─── Texte
Le déconfinement signe enfin la réouverture des musées mis en sommeil depuis plusieurs mois. Pour ma part, j’attendais avec impatience celle du musée Cernuschi à Paris qui programme actuellement une exposition d’estampes exceptionnelles. « Voyage sur la route du Kisokaido » présente une collection très peu montrée au public et qui mérite largement la renommée des œuvres du maître Hokusai.
Musée Cernuschi : les estampes du Kisokaido
Si vous ne connaissez pas encore le musée Cernuschi, cette exposition devrait vous permettre de pousser ses portes. Henri Cernuschi (1821-1896) a dédié une partie de sa vie à la constitution d’une collection centrée sur les arts asiatiques. Exposée depuis l’origine dans son hôtel particulier en bordure du parc Monceau, elle a depuis été léguée à la ville de Paris. Je ne suis pas venu pour l’espace permanent aujourd’hui, mais pour une exposition temporaire dédiée aux estampes de la route du Kisokaido, autrement appelée Nakasendo.
Cette route était l’une des 5 grandes voies d’accès reliant Kyoto à Edo (actuelle Tokyo) durant la période Tokugawa. Elle était empruntée une année sur deux par les seigneurs et leur cour, contraints de laisser leur famille en otage à Edo, sous la mainmise du shogun. Une mesure radicale qui a mis fin aux guerres incessantes et qui marqua le point de départ d’une période faste de 250 ans de paix.
La route la plus célèbre pour effectuer ces navettes entre les deux villes était le Tokaido. Son tracé longeant les côtes Pacifique était sûr, et sa popularité en son temps a été largement diffusée via les estampes réalisées par Hokusai. Fort de ce succès, d’autres artistes ont décidé de se lancer dans la réalisation d’estampes autour d’une autre route. Le Kisokaido serait un bon sujet !
Un trajet de montagne
L’exposition regroupe ici plusieurs séries réalisées par Hiroshige (1797-1858) et Eisen (1790-1848), revisitées ensuite par Kunisada (1786-1865) et Kuniyoshi (1797-1861). Ce sont donc plus de 200 estampes qui sont présentées au public !
Chacune d’entre elles est un hommage à la beauté des paysages japonais, et une vraie encyclopédie sur les coutumes entourant cette route mythique. Comme pour les œuvres de Hokusai sur le Tokaido, Eisen et Hiroshige ont réalisé des vues à chaque grande section de la route, notamment autour des relais, ces villages-étapes dans lesquels les voyageurs s’arrêtaient pour la nuit.
A la fois cartes postales et récits de voyages, les estampes présentées ici se lisent littéralement comme un manga. Les scènes sont très détaillées et suffisamment réalistes pour qu’on appréhende ce qu’impliquait le concept de « voyager » sur cette route. L’expérience se situait à mi-chemin entre de la randonnée difficile face aux intempéries, la contemplation de panoramas bucoliques, des expériences de vie lors des périodes de repos dans les relais.
La scénographie de l’expo est vraiment réussie car en appui aux estampes, le musée Cernuschi a eu la bonne idée d’exposer des objets en relation avec les scènes présentées comme une armure de samouraï, des coffrets à tabac, ou des boîtes à bento richement décorées.
──────
─── Données fournies
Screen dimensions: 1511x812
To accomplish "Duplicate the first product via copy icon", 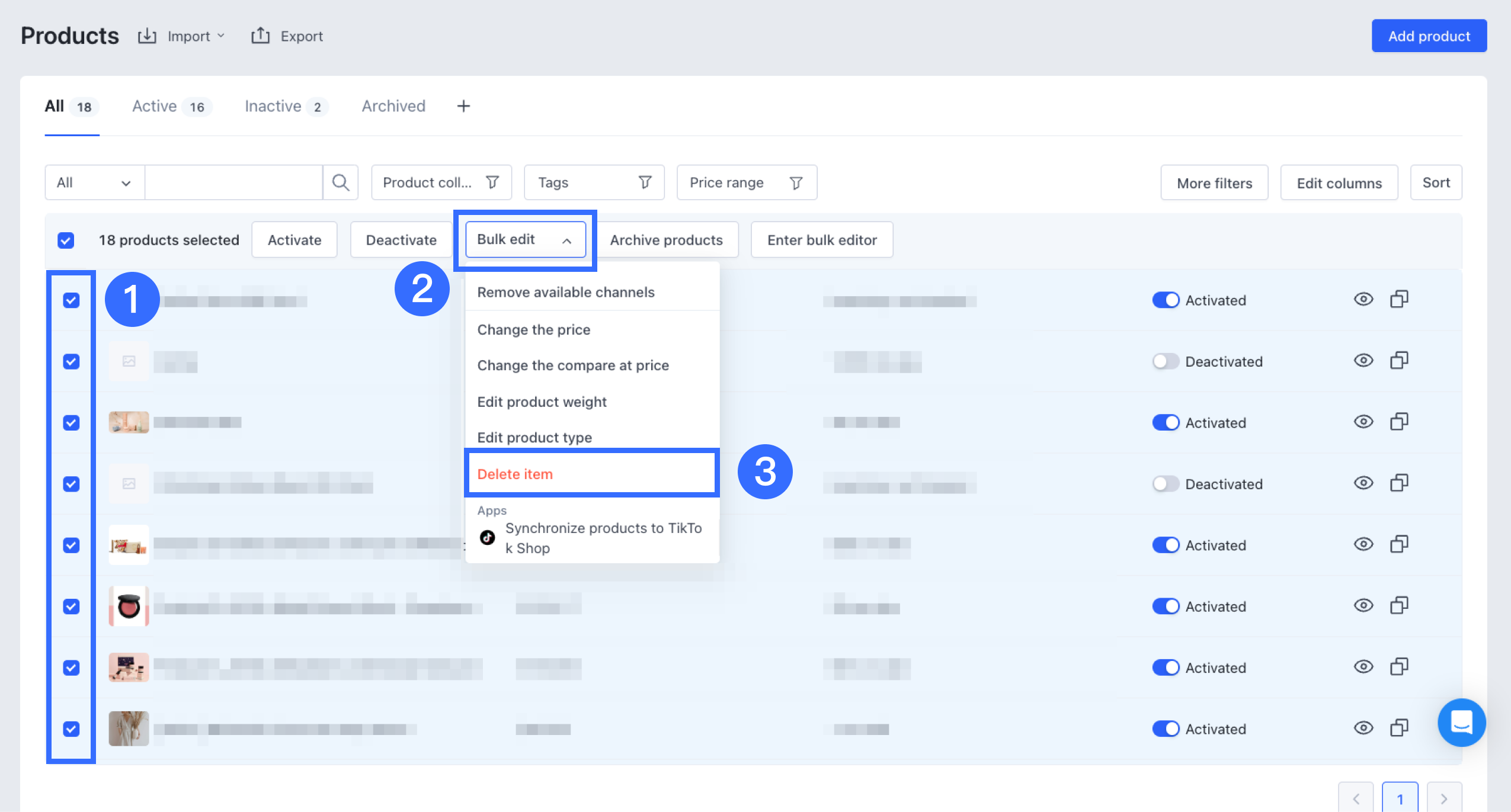I will pos(1399,300).
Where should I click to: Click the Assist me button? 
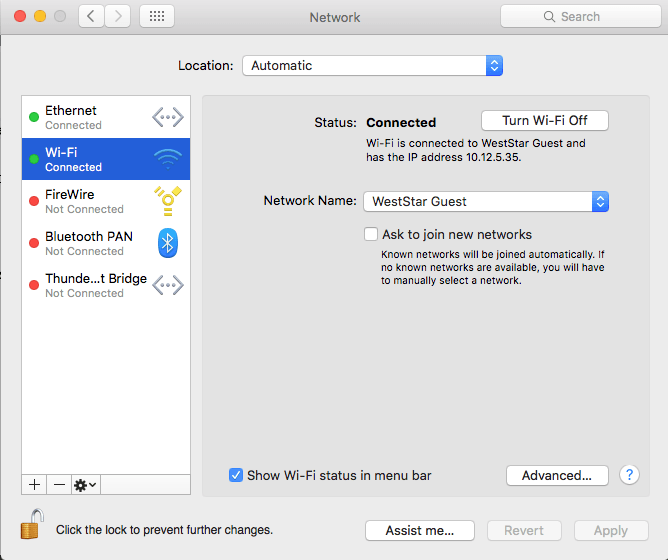(420, 530)
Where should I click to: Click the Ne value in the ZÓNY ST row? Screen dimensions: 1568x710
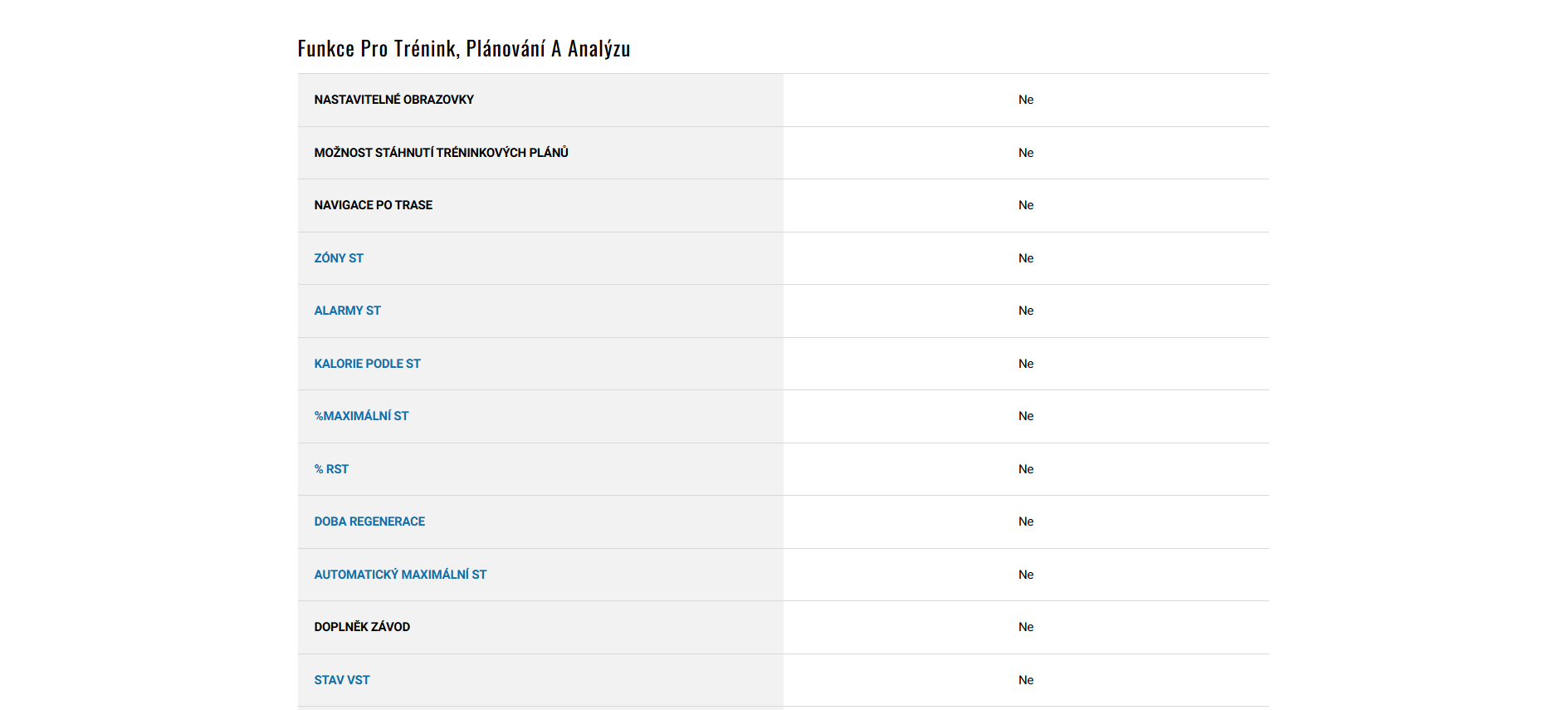pyautogui.click(x=1026, y=258)
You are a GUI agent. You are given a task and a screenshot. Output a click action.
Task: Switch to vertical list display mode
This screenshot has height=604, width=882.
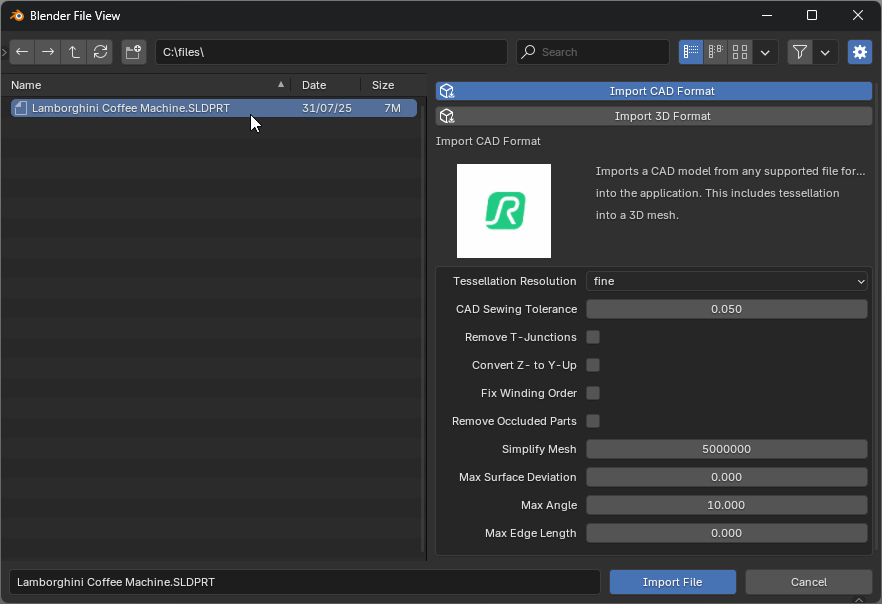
──────
- _Consignes_
#1 Mettez sous forme de tableau Markdown, avec les colonnes « N° » et « Texte », les lignes des données fournies en commençant à celle qui contient « Where should I click to: Click the Assist » et en finissant à la dernière, les deux incluses. Omettez les lignes vides et n'incluez pas les images dans la réponse.
#2 Reprenez le texte sur l'exposition d'estampes du musée Cernuschi à partir de l'endroit où il s'arrête.

- _Corrigés_
#1
| N° | Texte |
|---|---|
| 1 | Where should I click to: Click the Assist me button?  |
| 2 | (420, 530) |
| 3 | Where should I click to: Click the Ne value in the ZÓNY ST row? Screen dimensions: 1568x710 |
| 4 | pyautogui.click(x=1026, y=258) |
| 5 | You are a GUI agent. You are given a task and a screenshot. Output a click action. |
| 6 | Task: Switch to vertical list display mode |
| 7 | This screenshot has height=604, width=882. |

#2
La seconde partie de l’exposition dédiée aux estampes de Kunisada et Kuniyoshi était superbe elle-aussi mais elle m’a un peu moins intéressé. Ces deux artistes ont décidé de réinterpréter l’estampe et choisissant comme sujet principal une scène de kabuki ou de la mythologie japonaise pour chaque lieu (en fonction de contes locaux, de jeux de mots), le paysage étant relégué dans un médaillon. La compréhension du choix de tel ou tel personnage était donc un peu moins évident à saisir, j’ai donc davantage profité de l’esthétisme et des couleurs de chaque oeuvre.
Analyse d’une estampe : l’art de la composition
Si j’aime les estampes pour leur esthétisme, je les adore aussi pour leur sens de la composition qui reste une vraie source d’inspiration pour moi, et que j’applique parfois (modestement) dans mes photos. Je vous propose donc une petite explication ci-dessous qui vaut ce qu’elle vaut car elle correspond à mon analyse personnelle. Voici donc l’estampe que j’ai choisi de vous présenter en détails.
La première chose qui m’a marqué dans la composition, c’est d’abord l’organisation générale de la scène qui est pensée pour que l’œil soit dirigé vers le point de fuite (rouge) au centre de l’image. Les bâtiments sur le côté et la forme des pins dessinent un losange central qui capte le regard. Cette concentration vers le point de fuite est encore accentué par la direction du regard des personnages latéraux ainsi que par le sens de la marche des personnages (flèches rouges). Pas de doute, le sujet principal est ce groupe de marcheurs.
L’estampe présente également des jeux d’oppositions. Une direction verticale est très marquée (en bleu) par les troncs des arbres, les cloisons des bâtiments, les inscriptions calligraphiées ou encore les gouttes de pluie. Le niveau horizontal est également bien accentué (en vert). Il se matérialise physiquement par le plan droit des tatamis dans le bâtiment, la limite du toit, le sol rectiligne au niveau du point de fuite ou encore la ligne des parapluies et des chapeaux. Mais il est également suggéré par des variations de teintes en bas de l’estampe (brun foncé/brun clair) et au niveau de l’horizon (ciel bleuté/blanc).
Tout ces éléments font que l’œil est inconscient guidé vers le point de fuite, mais qu’il va aussi se perdre du fait des oppositions. On va donc prendre le temps de naviguer dans l’estampe pour découvrir les détails, suivre de multiples chemins. Je retrouve aussi ce principe dans l’organisation de certains jardins japonais, peut-être l’un des secrets de la beauté ?
Le musée Cernuschi en pratique
📅 Vous avez jusqu’au 8 août 2021 pour profiter de l’exposition « Voyage sur la route du Kisokaidō. De Hiroshige à Kuniyoshi ».
⌚ Horaires : ouvert du mardi au dimanche de 10h à 18h. Comptez une heure minimum.
🎫 La réservation en ligne est obligatoire avant la visite, elle se fait en ligne via le site officiel du musée : https://www.cernuschi.paris.fr/fr. L’accès à la collection permanente ne nécessite pas de réservation.
💰 Tarif de l’exposition : 9 €.
Cet article est écrit en partenariat avec le musée Cernuschi qui m’a invité. Je n’en reste pas moins libre de mon jugement et de mon opinion.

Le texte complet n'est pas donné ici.